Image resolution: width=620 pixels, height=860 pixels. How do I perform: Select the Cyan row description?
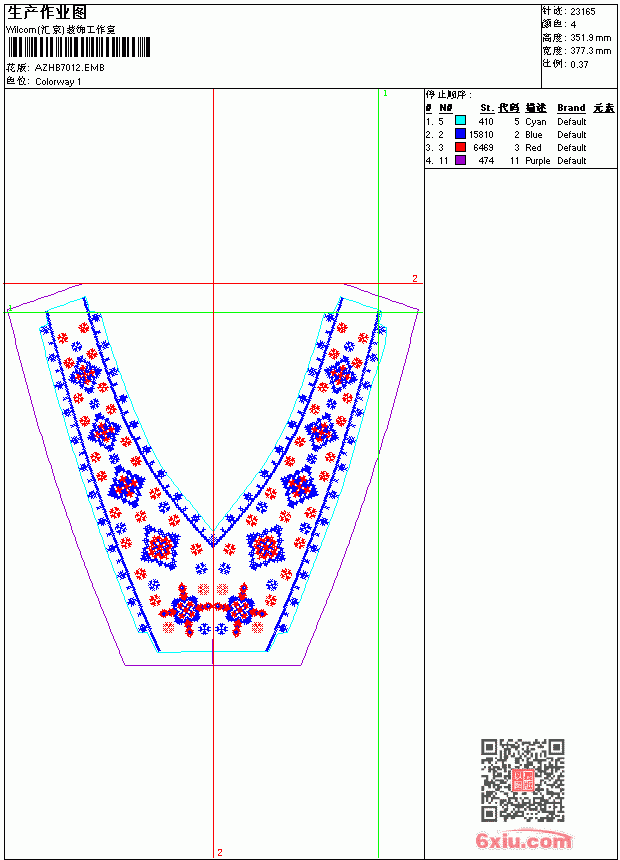(x=536, y=122)
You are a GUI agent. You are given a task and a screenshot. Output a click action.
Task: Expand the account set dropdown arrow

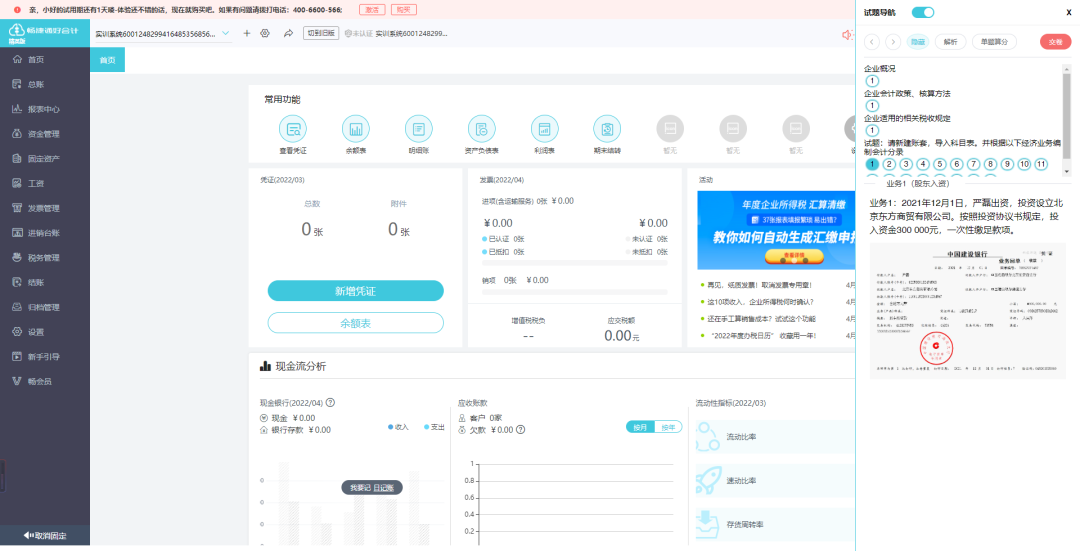(225, 33)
+ + + +
## What the exercise asks:
With the pictures omitted, the material is to be transcribed exactly.

## Your response:
Image resolution: width=620 pixels, height=860 pixels. How do I perform: Select the Cyan row description?
(x=536, y=122)
You are a GUI agent. You are given a task and a screenshot. Output a click action.
Task: Expand the account set dropdown arrow

(225, 33)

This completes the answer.